**Ausgangstext**
Verónica Gerber Bicecci: „Leere Menge“

Und wo sind die Scherben?
Über die Umdeutung einer gemeinsamen Schnittmenge.

Die vom deutschen Mathematiker Georg Cantor (1845-1918) begründete Mengenlehre schaffte es in den Siebzigern des letzten Jahrhunderts als Schulstoff in meine Grundschule, die im Volksmund gemeinhin Volksschule genannt wurde (ein Ausdruck, der weit in die deutsche Geschichte reicht und nach Schnittmenge, Differenz und Komplement verschiedener Systeme fragt: Kaiserreich, Weimarer Republik, das Dritte Reich, das getrennte Deutschland).

Ich erinnere mich noch an den Aufschrei meiner Mutter, die sich mit anderen zusammentat, um gegen diesen unverständlichen Unterrichtsstoff zu protestieren. Muss ich erwähnen, dass dies im Westen des Landes geschah?

**Gezeigte Einträge**

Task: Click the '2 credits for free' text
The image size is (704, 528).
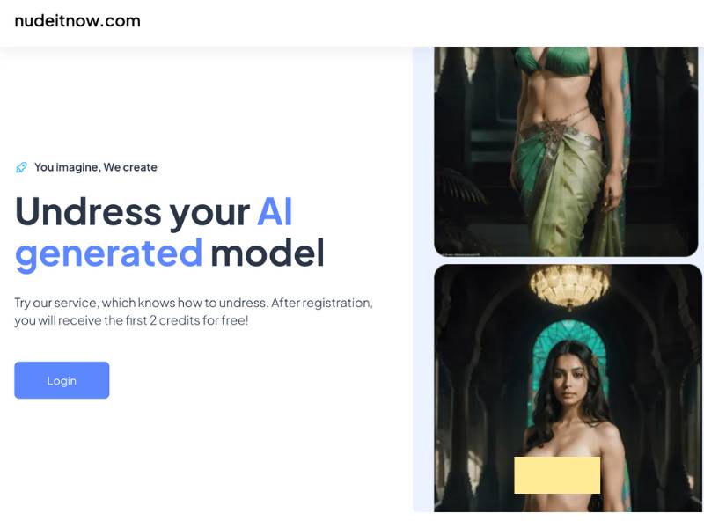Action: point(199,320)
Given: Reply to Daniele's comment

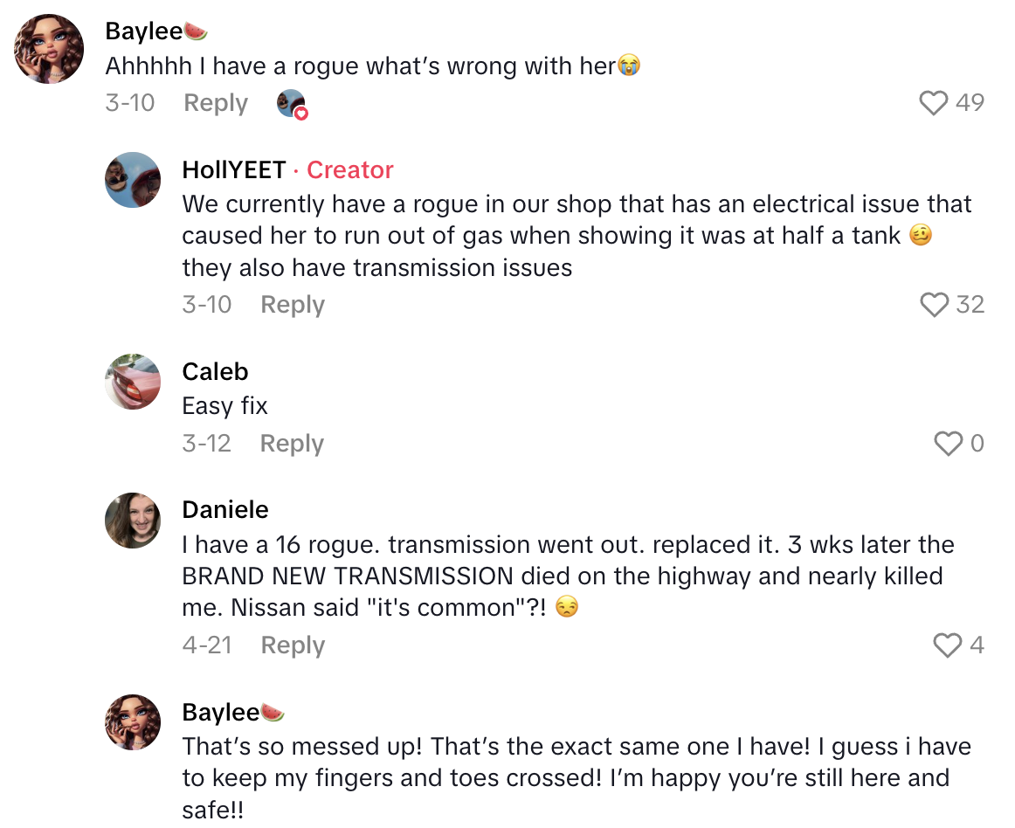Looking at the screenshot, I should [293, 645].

---

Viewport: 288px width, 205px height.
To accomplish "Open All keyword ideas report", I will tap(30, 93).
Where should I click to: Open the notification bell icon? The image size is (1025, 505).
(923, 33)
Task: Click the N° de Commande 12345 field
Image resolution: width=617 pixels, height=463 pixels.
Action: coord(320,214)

...

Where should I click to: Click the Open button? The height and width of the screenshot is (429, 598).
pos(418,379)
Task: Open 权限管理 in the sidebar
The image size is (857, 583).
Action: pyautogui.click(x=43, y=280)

**Aufgabe A**
Fasse den Absatz im Ausgangstext, der mit „Die vom deutschen Mathematiker“ beginnt, kürzer und behalte dabei seine wichtigsten Fakten bei.
**Aufgabe B**
Schreibe aus dem Ausgangstext die Stelle von „Und wo sind“ bis „das getrennte Deutschland).“ wortgetreu ab.

**Lösung A**
Die von Georg Cantor (1845–1918) begründete Mengenlehre kam in den Siebzigern als Schulstoff an meine Grundschule, die man im Volksmund Volksschule nannte. Dieser Ausdruck reicht weit in die deutsche Geschichte zurück und fragt nach Schnittmenge, Differenz und Komplement verschiedener Systeme: Kaiserreich, Weimarer Republik, Drittes Reich, getrenntes Deutschland.

**Lösung B**
Und wo sind die Scherben?
Über die Umdeutung einer gemeinsamen Schnittmenge.

Die vom deutschen Mathematiker Georg Cantor (1845-1918) begründete Mengenlehre schaffte es in den Siebzigern des letzten Jahrhunderts als Schulstoff in meine Grundschule, die im Volksmund gemeinhin Volksschule genannt wurde (ein Ausdruck, der weit in die deutsche Geschichte reicht und nach Schnittmenge, Differenz und Komplement verschiedener Systeme fragt: Kaiserreich, Weimarer Republik, das Dritte Reich, das getrennte Deutschland).